In this way the unifying of the German labour movement takes on a profound moral significance. In thus building up a state which will have to be the result of great concessions on both sides, we wish to have two contracting parties face one another who think nationally with their whole hearts and see only the nation and are ready to put all other considerations in the background in order to serve the community. Only when this is accomplished can we be confident of success.
And here the will from which the deed proceeds is decisive. There can be no victors and vanquished but only one victor: our German nation.
Victor over classes, victor over statuses and victor over the individual interest groups in our nation. And thus we shall arrive naturally at an understanding of the nobility of work. That too is a task which cannot be fulfilled overnight. Just as it took centuries to pervert the meaning of the word ‘labour’ so it will take centuries to restore to it its original value in the minds of the German people. It will be the steadfast aim of the movement which I and my fellow-workers represent to exalt the world ‘worker’ to the greatest title of honour in the German nation. Hot for nothing have we included it in the name of our party – certainly not because it has been of great advantage to us. On the contrary, it has brought us hatred and enmity from the one side and lack of understanding from the other. We chose this word because we wished, with the victory of our movement, to bring honour to it too.
We chose it that, with the word ‘nation’, it might be made to form the basis of national unity, for every honourable man cannot but be proud of such a title.

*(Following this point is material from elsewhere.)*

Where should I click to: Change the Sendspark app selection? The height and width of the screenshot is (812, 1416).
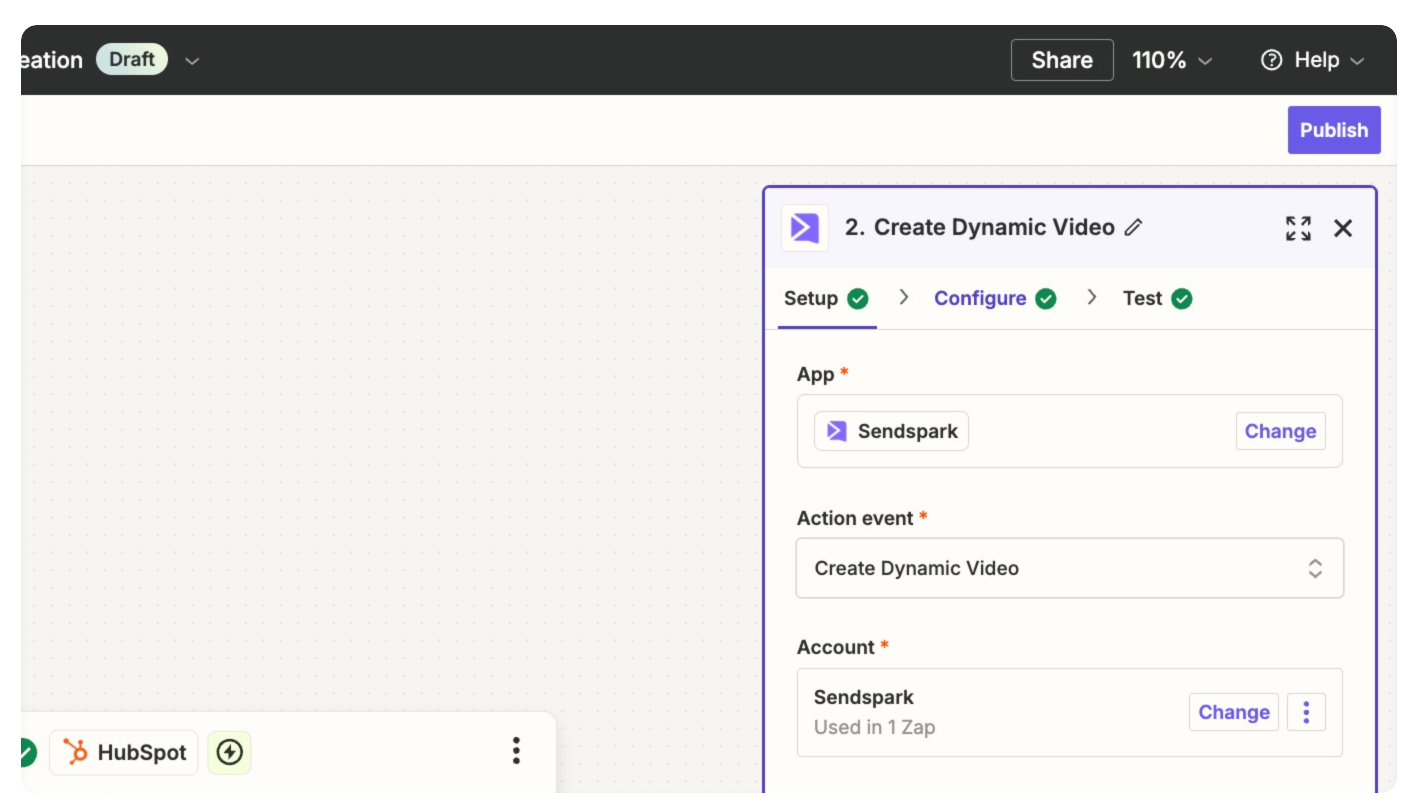1280,431
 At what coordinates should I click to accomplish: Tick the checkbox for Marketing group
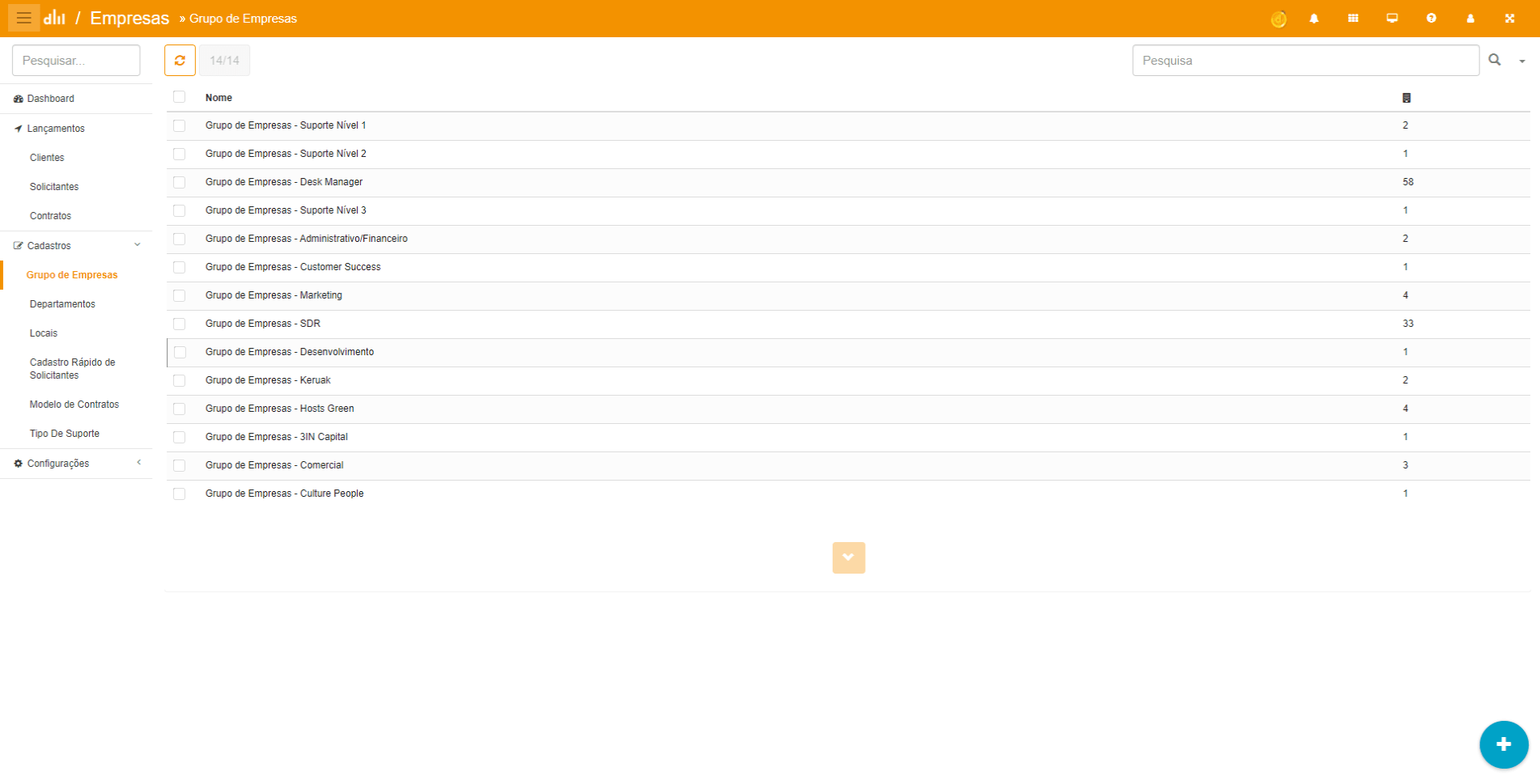[180, 295]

Personally, I am against honorary titles and I do not think anyone can reproach me very much for this. What is not absolutely necessary for me to do I do not do. I should never care to have visiting cards printed with the titles which in this world are given with such ceremony. I do not want anything on my gravestone but my name. All the same, owing to the peculiar circumstances of my life, I am perhaps more capable than anyone else of understanding the nature and the life of the various German castes. Not because I have been able to observe this life from the higher ranks but because I have participated in it, because fate in a moment of caprice, or perhaps fulfilling the designs of Providence, cast my lot in that of the great masses. Because I myself was a labouring man for years. And because for the second time I lived for years among the masses as a common soldier, and then fate lifted me into another class of our people so that I learned to know this class better than many another. And so fate has perhaps destined me more than any other to be – I can apply this word to myself – an honest broker, an honest broker for both sides.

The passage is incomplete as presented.